The proposed research focuses on the X-ities in the context of the routing protocols that ensure that each computer has paths through the network to send data to other computers. There are several reasons for this choice. First, routing protocols are a crucial part of the network architecture---they are the very glue that holds the disparate parts of the Internet together. Second, the X-ities of IP routing have not received significant formal attention. Third, routing protocols expose key issues of incomplete information (e.g., across networks run by different institutions) and interacting levels of control (e.g., between applications and the underlying network)---concerns that should arise in any thorough treatment of network X-ities. Finally, routing provides a compelling context in which the X-ities can be quantitatively studied. For example, we can quantify the performance trade-off between a fragile routing solution that has been optimized for narrow, well-defined operating conditions, versus a solution that will perform well of over variety of operating conditions. The contributions of the proposed research are three-fold:
A first quantitative study of X-ities: The intellectual challenges in rigorously understanding the X-ities are many. The PIs define specific metrics and develop mathematical models to quantitatively study each X-ity.
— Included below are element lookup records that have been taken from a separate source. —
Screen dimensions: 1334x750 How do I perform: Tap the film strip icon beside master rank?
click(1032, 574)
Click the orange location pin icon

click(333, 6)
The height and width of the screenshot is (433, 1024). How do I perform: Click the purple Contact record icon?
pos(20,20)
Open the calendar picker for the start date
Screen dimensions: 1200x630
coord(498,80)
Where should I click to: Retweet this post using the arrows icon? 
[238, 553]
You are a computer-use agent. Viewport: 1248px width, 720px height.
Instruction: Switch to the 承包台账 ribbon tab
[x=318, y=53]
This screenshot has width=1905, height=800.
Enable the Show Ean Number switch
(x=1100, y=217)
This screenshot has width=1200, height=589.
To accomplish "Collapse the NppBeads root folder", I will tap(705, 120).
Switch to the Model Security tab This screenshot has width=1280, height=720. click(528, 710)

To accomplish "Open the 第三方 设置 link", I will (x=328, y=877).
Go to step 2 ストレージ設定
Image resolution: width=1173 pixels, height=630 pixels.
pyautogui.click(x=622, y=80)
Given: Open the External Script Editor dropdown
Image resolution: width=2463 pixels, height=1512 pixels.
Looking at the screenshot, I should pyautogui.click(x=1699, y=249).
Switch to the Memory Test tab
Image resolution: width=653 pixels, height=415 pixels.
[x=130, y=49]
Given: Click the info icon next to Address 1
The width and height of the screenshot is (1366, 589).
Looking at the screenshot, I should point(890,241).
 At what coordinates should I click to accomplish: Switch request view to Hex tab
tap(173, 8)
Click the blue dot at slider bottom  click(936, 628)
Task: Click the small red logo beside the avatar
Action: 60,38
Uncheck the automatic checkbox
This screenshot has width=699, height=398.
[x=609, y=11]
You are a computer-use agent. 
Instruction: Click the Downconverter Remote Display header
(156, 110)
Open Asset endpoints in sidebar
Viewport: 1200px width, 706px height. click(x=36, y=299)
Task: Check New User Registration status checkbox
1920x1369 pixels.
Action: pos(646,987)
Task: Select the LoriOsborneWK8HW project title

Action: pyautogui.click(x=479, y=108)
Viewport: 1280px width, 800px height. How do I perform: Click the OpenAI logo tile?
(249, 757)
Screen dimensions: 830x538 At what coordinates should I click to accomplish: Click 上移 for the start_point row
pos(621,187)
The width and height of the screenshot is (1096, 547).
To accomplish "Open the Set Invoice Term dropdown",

Solutions to specific problems: To make the study of the X-ities concrete, the PIs consider a set of research problems broadly in the area of routing that are of interest in their own right.
The beginnings of a foundation for studying X-ities: The PIs believe that the study of network X-ities is a crucially important area for long-term research in networking.
The X-ity research will lead to a deeper quantitative understanding of how to develop robust network architectures and protocols---technology that is playing an increasingly crucial role in our daily lives. The broader impacts of the research will include enhanced teaching, training, and learning for our students, development and dissemination of new educational materials, and dissemination of X-ity research results throughout the technical community.